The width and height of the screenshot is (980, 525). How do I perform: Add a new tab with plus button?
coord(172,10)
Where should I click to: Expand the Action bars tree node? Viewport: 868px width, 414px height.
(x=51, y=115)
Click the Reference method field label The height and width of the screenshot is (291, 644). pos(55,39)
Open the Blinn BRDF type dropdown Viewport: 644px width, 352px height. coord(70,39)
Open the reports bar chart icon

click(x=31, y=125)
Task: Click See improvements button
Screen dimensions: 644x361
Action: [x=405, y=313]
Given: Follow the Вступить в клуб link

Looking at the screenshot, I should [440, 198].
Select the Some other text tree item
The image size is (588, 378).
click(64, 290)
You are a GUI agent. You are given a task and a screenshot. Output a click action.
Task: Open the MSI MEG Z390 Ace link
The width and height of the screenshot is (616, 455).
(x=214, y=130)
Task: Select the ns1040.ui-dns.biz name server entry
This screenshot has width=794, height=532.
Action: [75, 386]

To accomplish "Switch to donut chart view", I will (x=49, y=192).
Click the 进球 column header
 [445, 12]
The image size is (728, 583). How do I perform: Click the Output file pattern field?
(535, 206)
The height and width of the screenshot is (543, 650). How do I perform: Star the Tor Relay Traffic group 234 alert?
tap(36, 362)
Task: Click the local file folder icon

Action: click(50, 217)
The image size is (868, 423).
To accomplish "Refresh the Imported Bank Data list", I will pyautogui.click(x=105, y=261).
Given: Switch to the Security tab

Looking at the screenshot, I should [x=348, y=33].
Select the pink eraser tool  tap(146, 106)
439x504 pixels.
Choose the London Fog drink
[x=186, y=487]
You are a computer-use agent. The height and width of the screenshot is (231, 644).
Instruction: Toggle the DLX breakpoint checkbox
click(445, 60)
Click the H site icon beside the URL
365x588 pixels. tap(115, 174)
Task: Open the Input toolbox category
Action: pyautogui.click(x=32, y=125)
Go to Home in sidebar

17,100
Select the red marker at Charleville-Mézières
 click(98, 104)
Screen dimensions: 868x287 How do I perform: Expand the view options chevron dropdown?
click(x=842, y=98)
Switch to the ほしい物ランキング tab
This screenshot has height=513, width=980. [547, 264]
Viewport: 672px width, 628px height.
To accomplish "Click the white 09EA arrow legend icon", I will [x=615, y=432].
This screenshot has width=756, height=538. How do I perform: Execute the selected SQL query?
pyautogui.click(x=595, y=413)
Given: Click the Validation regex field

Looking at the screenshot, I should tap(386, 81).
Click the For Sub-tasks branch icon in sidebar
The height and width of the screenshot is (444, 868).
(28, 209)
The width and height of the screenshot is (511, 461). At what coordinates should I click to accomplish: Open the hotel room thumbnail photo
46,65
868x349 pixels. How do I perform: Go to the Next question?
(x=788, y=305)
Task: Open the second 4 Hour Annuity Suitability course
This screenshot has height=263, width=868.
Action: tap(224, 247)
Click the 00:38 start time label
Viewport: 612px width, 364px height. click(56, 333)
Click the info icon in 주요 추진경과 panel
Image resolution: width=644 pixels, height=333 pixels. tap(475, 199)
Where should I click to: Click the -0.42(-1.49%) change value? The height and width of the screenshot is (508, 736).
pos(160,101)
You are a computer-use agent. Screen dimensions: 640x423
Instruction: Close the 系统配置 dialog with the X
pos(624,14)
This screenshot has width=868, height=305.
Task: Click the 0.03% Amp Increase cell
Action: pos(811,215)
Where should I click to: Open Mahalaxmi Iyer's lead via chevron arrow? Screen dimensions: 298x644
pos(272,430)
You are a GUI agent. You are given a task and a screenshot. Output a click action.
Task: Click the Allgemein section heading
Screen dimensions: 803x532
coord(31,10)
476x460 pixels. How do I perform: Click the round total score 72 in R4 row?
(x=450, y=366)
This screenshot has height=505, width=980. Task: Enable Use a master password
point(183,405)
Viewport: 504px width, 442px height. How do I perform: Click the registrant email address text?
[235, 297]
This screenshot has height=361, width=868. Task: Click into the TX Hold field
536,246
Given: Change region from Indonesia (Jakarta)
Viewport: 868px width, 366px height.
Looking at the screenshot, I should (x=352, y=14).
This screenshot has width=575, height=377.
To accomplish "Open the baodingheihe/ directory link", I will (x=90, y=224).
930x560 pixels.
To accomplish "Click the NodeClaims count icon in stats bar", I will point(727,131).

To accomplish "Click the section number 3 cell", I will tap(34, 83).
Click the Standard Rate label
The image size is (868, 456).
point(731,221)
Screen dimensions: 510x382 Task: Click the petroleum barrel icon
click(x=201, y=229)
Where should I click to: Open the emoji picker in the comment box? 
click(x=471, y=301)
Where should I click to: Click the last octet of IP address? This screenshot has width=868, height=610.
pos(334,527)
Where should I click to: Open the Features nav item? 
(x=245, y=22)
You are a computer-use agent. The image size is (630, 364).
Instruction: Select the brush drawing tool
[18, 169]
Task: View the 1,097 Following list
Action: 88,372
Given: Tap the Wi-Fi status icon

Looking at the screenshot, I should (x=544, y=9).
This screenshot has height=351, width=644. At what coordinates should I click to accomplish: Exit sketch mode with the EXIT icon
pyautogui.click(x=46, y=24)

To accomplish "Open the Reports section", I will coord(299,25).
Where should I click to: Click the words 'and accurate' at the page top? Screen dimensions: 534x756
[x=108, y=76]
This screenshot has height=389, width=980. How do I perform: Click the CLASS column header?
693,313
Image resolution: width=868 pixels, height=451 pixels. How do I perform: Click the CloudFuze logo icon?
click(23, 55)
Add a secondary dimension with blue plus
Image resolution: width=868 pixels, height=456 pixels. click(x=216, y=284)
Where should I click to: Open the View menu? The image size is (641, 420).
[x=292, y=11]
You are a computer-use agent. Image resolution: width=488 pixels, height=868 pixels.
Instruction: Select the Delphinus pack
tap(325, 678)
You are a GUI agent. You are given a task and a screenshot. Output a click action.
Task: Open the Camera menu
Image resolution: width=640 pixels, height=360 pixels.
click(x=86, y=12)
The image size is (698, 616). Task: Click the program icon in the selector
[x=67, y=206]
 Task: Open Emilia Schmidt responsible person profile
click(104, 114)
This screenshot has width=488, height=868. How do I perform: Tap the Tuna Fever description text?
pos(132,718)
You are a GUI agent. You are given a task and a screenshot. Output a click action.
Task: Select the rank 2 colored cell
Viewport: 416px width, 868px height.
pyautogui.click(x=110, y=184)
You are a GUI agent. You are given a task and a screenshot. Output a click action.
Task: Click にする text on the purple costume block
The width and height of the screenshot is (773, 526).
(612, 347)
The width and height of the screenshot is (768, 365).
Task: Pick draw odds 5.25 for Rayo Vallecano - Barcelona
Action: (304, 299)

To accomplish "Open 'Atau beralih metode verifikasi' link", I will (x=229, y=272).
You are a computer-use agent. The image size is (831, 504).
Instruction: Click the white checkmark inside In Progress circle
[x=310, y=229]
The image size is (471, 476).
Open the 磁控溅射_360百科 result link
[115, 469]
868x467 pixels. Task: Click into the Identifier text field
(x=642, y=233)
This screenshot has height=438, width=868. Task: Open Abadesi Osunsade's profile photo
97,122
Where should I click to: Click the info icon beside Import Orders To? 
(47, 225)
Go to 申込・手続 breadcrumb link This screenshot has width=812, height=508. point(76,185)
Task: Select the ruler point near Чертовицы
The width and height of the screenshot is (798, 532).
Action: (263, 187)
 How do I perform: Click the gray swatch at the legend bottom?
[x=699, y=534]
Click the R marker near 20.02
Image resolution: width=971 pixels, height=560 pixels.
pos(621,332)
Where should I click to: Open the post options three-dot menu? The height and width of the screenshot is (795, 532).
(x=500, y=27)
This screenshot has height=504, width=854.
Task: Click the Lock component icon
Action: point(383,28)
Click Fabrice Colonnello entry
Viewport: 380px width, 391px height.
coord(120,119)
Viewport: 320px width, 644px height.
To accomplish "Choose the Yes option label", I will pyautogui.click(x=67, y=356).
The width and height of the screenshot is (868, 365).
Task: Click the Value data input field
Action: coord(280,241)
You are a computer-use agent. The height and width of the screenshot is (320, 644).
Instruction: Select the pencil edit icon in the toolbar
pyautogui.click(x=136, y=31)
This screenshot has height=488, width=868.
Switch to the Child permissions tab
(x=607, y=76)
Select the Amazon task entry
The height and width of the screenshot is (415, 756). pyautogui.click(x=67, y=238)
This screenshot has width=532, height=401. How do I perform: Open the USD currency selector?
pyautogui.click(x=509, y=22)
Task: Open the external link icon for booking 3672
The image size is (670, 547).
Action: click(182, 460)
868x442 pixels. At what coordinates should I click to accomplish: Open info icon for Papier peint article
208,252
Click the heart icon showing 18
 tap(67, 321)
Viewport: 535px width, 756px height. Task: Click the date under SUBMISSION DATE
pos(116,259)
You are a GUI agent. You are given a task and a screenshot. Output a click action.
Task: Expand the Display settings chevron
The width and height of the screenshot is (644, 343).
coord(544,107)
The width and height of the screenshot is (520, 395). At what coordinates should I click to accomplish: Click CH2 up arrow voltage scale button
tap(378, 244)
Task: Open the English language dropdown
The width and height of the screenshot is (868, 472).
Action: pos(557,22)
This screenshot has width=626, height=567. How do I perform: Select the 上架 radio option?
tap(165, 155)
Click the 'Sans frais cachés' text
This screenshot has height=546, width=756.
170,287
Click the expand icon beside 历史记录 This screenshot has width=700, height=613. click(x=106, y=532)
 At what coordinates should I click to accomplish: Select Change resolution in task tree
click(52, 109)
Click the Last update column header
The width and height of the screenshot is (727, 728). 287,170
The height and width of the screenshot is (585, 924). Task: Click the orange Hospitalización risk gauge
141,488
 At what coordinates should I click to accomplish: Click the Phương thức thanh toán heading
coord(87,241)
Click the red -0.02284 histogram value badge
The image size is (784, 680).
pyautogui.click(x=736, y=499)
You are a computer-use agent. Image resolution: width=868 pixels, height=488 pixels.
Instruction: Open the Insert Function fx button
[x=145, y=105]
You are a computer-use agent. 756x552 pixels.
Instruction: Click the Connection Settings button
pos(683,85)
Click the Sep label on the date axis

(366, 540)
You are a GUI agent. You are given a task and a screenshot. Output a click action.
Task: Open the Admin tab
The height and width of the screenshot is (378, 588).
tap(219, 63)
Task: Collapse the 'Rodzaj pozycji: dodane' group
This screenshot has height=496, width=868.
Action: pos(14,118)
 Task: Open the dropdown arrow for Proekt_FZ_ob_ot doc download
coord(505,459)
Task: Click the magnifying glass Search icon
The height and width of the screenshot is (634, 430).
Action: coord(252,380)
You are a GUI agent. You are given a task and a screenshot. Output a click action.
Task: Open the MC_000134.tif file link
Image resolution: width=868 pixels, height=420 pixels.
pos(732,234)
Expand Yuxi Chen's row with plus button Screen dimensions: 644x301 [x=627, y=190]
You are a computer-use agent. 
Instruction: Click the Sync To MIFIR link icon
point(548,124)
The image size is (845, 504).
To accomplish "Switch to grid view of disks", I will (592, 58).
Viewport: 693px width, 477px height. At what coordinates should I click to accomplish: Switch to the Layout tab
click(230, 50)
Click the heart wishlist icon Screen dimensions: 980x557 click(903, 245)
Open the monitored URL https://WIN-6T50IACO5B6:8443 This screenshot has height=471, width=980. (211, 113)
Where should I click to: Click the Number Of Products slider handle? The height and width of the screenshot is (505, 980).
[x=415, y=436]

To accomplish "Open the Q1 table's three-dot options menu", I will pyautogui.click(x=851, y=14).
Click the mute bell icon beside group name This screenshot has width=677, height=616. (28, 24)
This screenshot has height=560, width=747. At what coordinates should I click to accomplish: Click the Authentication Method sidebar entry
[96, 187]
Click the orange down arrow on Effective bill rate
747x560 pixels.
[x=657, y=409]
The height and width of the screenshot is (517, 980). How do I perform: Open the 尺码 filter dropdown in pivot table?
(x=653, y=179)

--

*What is being asked*: Give the count of lines in the data shown above that contain "name", and nothing else.

*Response area*: 2